(AVAILABLE RECORDS Opens)

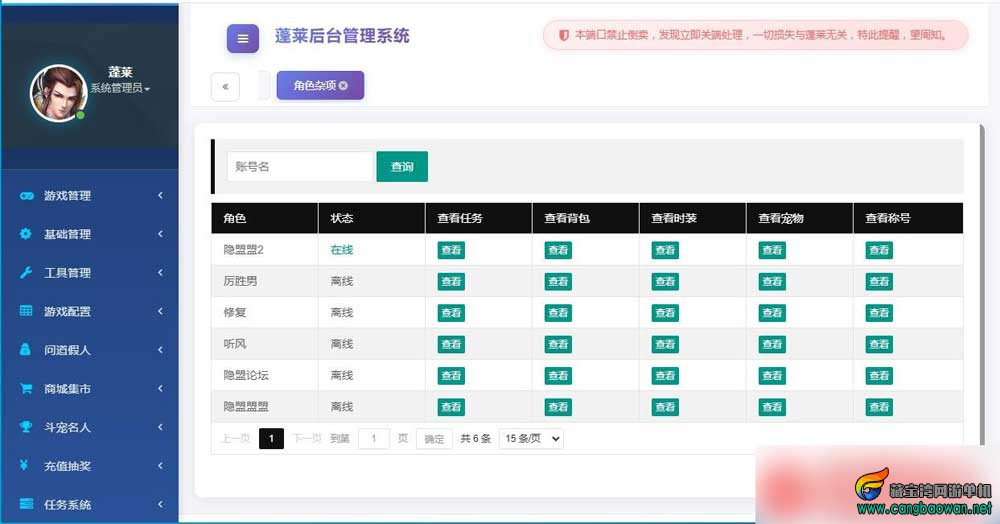Click the 查询 search button
Image resolution: width=1000 pixels, height=524 pixels.
click(402, 166)
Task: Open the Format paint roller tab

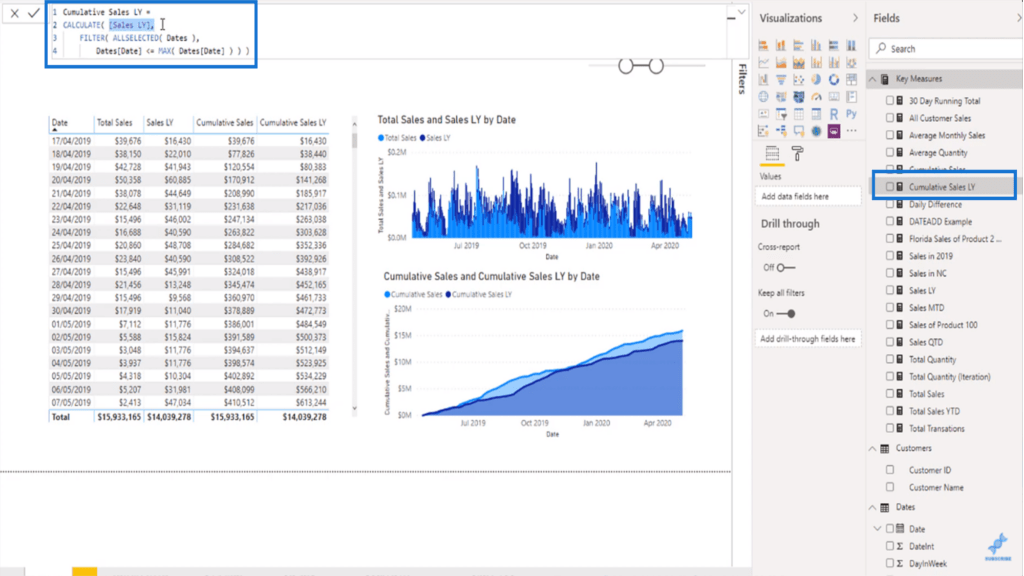Action: 797,153
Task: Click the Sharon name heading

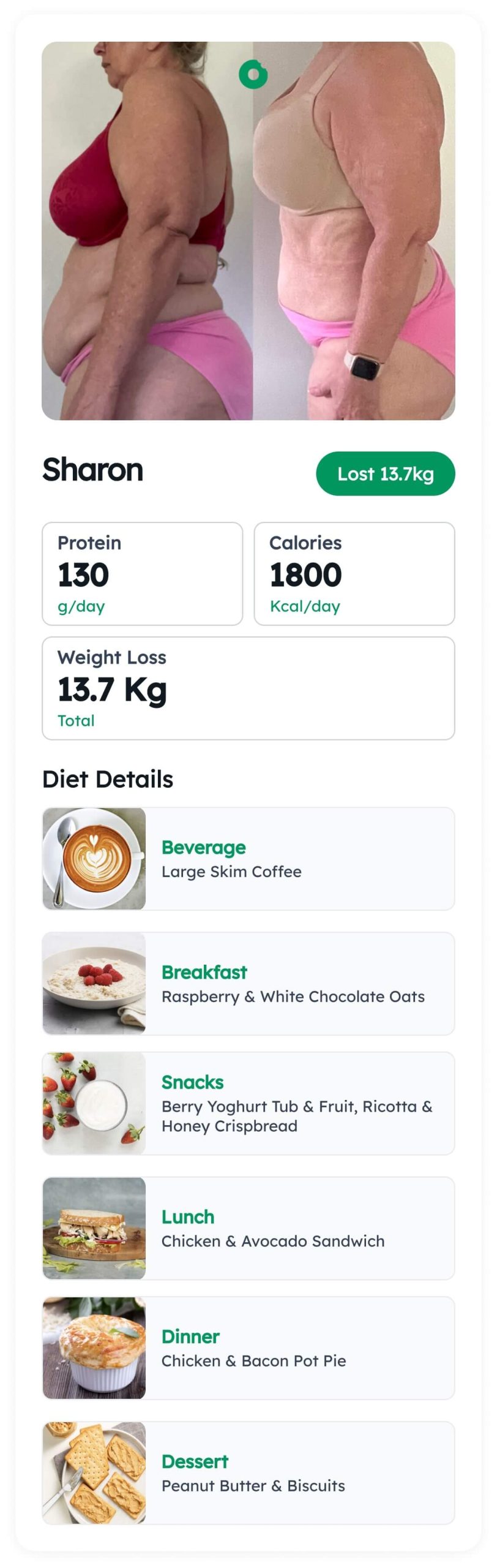Action: (x=92, y=470)
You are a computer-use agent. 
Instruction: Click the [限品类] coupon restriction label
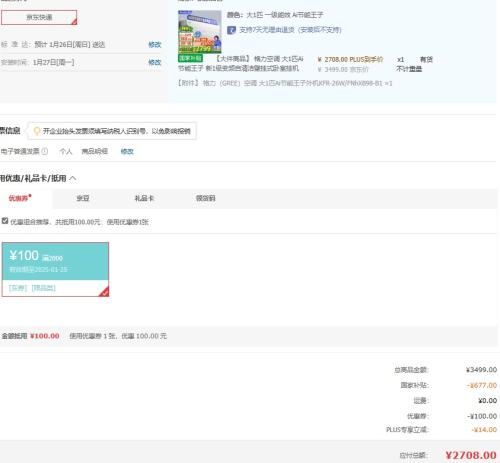(x=44, y=288)
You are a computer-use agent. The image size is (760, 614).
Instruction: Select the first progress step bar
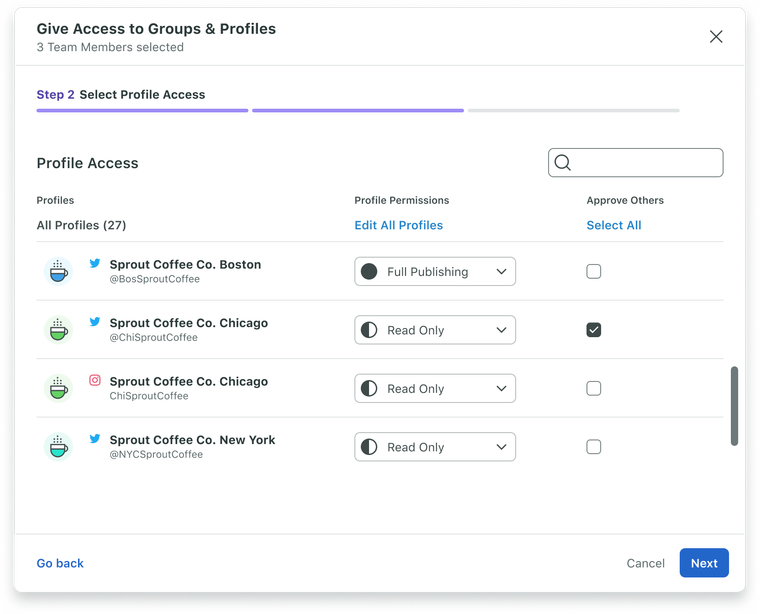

(AVAILABLE RECORDS Closes)

**ASSIGNED TASK**
Every line from the one with "You are a computer-use agent. The" through the end of the records above belongs in the answer, copied exactly; no picture does.

**ANSWER SECTION**
You are a computer-use agent. The image size is (760, 614).
Instruction: Select the first progress step bar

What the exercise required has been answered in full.